North Korean Leader Kim Jong-un's Half-Brother, Kim Jong-nam, who was Murdered in Malaysia in 2017, was linked to South Korea's National Intelligence Service (NIS)
Kim Jong-nam, the half-brother of North Korean leader Kim Jong-un, who was murdered in Malaysia in 2017, was linked to South Korea's National Intelligence Service (NIS), according to a report by South Korean broadcaster SBS, Tuesday.
SBS reported that it had confirmed from a number of former and current NIS officers that Kim Jong-nam had been providing information on top North Korean officials including Kim Jong-un for at least five to six years before he was killed.
The estranged half-brother was the eldest son of former North Korean leader Kim Jong-il, and was once regarded as the heir apparent to the regime.

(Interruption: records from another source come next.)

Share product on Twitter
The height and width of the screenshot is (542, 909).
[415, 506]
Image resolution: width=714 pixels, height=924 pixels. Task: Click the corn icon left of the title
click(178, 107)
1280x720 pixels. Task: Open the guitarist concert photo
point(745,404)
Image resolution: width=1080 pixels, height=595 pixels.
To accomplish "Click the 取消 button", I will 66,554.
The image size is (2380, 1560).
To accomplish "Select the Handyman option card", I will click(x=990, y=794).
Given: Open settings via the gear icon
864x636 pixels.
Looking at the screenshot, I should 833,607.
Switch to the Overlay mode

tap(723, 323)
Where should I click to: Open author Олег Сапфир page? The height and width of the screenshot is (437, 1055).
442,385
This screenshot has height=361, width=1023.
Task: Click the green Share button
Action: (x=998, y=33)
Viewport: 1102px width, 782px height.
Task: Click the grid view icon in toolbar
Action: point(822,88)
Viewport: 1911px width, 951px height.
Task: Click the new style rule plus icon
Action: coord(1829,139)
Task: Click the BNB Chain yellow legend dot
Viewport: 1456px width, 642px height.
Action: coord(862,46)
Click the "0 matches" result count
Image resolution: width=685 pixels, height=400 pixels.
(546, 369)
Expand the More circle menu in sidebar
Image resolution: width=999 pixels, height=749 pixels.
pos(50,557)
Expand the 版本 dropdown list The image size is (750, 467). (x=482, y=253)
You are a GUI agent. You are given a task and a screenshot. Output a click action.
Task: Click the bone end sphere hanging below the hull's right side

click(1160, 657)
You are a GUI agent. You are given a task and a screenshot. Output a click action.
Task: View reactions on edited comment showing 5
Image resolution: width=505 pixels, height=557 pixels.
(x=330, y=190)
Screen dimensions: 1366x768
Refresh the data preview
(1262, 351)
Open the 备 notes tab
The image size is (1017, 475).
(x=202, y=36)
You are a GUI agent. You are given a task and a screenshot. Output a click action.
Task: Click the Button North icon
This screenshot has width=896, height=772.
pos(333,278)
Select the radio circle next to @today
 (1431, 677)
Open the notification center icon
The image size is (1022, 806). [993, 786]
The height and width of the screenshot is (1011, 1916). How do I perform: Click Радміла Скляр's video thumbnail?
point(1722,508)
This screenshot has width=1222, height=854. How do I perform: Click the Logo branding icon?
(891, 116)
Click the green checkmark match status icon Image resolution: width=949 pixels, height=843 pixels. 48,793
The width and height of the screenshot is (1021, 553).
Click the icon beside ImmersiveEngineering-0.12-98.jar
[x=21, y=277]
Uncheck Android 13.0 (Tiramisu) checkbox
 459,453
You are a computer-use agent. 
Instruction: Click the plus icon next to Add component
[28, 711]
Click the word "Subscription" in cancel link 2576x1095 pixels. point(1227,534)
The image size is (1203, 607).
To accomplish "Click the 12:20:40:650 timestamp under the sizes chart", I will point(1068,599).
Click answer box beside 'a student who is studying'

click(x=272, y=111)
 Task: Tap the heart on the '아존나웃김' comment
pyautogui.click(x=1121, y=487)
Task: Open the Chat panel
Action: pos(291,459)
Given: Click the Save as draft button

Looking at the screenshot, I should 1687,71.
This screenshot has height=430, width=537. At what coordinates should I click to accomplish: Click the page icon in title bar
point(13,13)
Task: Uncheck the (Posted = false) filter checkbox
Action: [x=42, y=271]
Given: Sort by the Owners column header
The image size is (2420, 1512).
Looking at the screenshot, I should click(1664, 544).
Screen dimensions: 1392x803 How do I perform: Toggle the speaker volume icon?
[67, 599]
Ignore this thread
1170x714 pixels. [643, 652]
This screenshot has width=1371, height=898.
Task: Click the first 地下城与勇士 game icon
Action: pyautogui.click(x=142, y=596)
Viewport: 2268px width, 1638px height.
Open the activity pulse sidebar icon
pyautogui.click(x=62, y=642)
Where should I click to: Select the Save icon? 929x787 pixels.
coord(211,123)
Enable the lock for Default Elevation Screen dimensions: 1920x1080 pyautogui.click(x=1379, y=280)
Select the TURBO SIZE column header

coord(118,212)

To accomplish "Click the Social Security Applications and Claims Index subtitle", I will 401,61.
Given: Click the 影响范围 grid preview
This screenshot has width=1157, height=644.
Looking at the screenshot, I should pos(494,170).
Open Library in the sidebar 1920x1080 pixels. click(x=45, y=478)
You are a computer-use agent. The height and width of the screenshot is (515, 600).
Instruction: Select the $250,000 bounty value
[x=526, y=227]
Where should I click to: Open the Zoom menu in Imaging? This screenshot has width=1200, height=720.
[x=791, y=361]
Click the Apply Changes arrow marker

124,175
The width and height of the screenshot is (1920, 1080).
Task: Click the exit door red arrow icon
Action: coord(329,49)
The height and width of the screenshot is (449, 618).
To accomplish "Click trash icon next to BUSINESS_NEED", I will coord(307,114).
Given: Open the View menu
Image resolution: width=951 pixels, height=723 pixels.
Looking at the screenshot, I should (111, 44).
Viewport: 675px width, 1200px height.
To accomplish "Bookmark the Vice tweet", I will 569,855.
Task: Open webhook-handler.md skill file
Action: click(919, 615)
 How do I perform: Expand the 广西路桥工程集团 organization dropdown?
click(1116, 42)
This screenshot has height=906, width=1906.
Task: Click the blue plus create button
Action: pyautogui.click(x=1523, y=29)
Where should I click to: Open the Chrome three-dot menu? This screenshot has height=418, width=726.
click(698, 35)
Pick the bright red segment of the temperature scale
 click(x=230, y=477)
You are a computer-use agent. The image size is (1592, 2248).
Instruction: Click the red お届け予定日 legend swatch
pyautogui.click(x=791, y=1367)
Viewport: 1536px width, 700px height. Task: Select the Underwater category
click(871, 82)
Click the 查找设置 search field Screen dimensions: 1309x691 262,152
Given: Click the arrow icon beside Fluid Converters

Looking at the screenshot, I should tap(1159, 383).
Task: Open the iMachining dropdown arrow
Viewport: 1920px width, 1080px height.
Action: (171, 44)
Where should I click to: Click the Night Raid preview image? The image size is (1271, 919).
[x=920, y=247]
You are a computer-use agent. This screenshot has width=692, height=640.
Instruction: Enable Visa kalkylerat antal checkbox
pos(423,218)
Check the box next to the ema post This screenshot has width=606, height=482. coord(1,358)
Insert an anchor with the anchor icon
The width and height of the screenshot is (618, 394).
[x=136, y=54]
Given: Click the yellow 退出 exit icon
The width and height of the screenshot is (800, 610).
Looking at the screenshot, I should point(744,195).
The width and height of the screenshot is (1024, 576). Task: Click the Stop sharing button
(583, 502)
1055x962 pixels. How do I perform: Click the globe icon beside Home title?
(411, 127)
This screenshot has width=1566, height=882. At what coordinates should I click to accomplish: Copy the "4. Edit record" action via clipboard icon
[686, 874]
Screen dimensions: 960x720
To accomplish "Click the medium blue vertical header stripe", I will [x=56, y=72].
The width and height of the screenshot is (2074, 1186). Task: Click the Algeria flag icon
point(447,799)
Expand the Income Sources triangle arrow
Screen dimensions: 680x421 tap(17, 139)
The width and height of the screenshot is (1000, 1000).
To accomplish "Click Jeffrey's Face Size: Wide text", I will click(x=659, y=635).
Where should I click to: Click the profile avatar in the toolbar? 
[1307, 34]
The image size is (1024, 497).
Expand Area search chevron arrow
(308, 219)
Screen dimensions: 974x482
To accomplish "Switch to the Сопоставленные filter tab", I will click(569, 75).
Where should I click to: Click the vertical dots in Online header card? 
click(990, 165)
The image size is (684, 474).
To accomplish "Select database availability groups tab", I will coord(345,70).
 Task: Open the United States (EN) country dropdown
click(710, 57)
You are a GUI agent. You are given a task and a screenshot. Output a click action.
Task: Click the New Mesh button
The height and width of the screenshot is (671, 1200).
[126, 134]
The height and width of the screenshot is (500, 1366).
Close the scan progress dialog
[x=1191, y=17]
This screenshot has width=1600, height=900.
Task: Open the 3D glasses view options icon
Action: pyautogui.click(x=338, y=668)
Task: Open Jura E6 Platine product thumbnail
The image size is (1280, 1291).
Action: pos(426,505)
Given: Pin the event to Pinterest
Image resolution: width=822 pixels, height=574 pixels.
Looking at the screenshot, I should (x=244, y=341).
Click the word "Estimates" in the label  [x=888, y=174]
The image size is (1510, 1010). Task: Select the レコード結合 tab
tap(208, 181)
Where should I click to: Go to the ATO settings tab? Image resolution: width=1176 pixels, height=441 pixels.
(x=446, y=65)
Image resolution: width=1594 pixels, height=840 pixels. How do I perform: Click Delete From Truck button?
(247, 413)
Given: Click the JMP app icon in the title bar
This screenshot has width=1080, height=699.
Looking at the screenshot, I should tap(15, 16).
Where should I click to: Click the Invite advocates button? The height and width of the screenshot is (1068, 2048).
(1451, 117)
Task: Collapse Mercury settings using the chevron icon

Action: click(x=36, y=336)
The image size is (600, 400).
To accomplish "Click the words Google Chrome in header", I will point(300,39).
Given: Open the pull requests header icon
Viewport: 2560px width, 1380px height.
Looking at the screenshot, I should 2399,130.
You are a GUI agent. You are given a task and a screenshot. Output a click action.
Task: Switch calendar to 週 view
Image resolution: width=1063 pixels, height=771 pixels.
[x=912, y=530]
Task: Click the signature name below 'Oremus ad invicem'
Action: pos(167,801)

However, he lost his father's trust after he was involved in a series of problematic incidents, including trying to enter Japan on a false passport in 2001. At that time, he said he was attempting to visit the Tokyo Disneyland; and since then, he had been living in Macau, and traveling to other countries.
In February 2017, Kim was in Kuala Lumpur International Airport when two young women ― one from Indonesia and the other from Vietnam ― suddenly approached him and smeared the lethal XV chemical agent on his face. He died within an hour, and the brazen attack that occurred in broad daylight among a large crowd shocked the world.
According to SBS, NIS agents contacted Kim in "third-countries," and provided him with monetary compensation.
The report added that the NIS had basic information on Kim's whereabouts and that he sometimes directly contacted the spy agency through email.
At the time, there was speculation that Kim might have been seeking asylum in South Korea, but SBS reported that the former and current officer whom it contacted dismissed this, saying it would have put a considerable burden on inter-Korean relations.